Former U.S. President George W. Bush underwent successful surgery at a Dallas hospital on Tuesday to place a stent in a blocked heart artery.
Doctors discovered the blockage on Monday during Bush's annual physical at the Cooper Clinic in Dallas, according to a statement from spokesman Freddy Ford. They recommended a stent to open the blockage, and Bush, 67, underwent surgery on Tuesday morning at Texas Health Presbyterian Hospital, the statement said.
The former president was "in high spirits, eager to return home tomorrow and resume his normal schedule on Thursday," Ford said.
Bush was known as a fitness enthusiast during his two terms in the White House, from 2001 to 2009, and liked to run before knee pain led him to do more bicycling.
Since leaving the White House, Bush has participated three times in the 100-kilometer (62-mile) Warrior 100K bike ride along with 20 wounded military veterans. He has also taken up painting, signing works "43" for being the 43rd president.
As president, Bush introduced the Adult Fitness Challenge and the Presidential Active Lifestyle Award. The website AskTheTrainer.com named him the most physically fit president in U.S. history.

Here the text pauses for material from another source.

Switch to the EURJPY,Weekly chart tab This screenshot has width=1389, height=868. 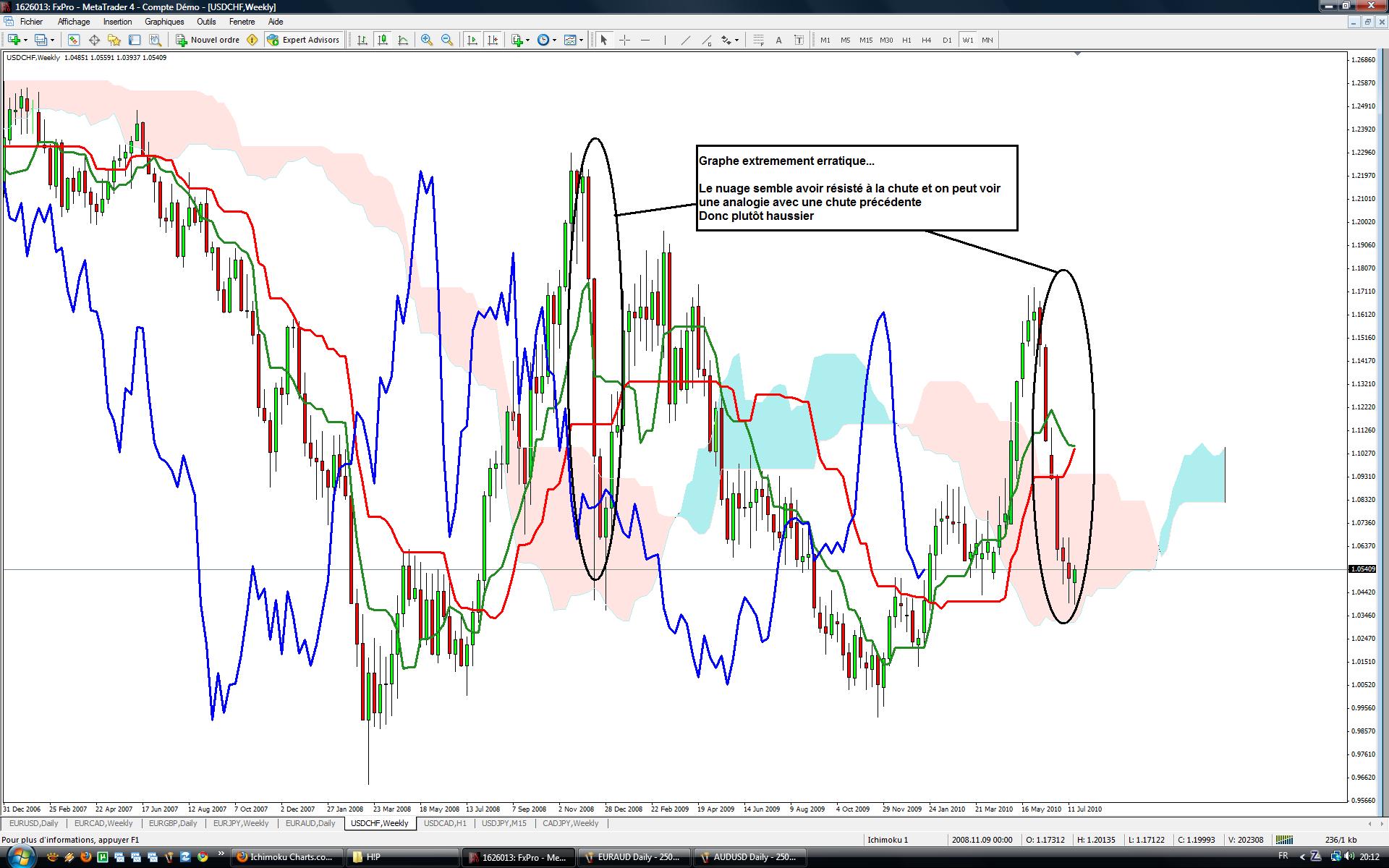tap(241, 823)
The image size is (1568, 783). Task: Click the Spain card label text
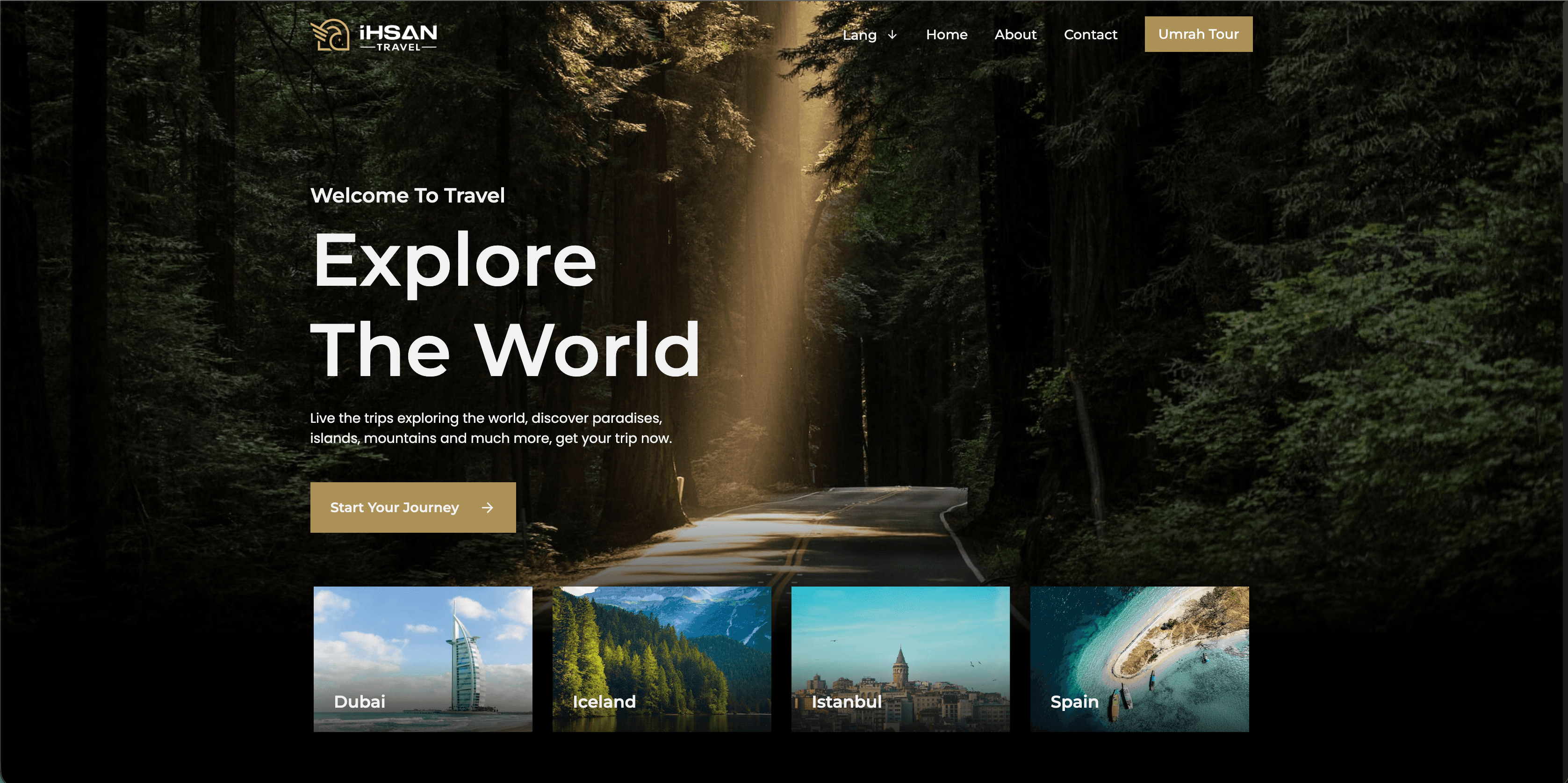(1074, 702)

"I love exercise," Bush said in a video for Physical Fitness Month in 2007. "The message to all Americans is to find time in your schedule to walk, swim, bike, take care of yourself."
Several factors besides fitness influence a person's risk of heart disease, including high blood pressure, high cholesterol, smoking, stress and family history, according to the American Heart Association.
A stent is a wire mesh coil used to prop open arteries after blockages have been cleared. Typically, the procedure involves inserting a narrow, balloon-tipped tube called a catheter through a puncture in the arm or thigh and snaking it through the vascular system and into the heart. Newer stents are usually infused with medicine that prevents scar tissue from forming and re-blocking the artery.
The procedure takes about 45 minutes to an hour, and most patients go home six to eight hours after a simple case, said Dr. Annapoorna Kini, director of the cardiac catheterization laboratory at The Mount Sinai Medical Center in New York. She was not involved in treating Bush.
The procedure is performed more than 1 million times a year in the United States, according to a 2012 article in JAMA Internal Medicine.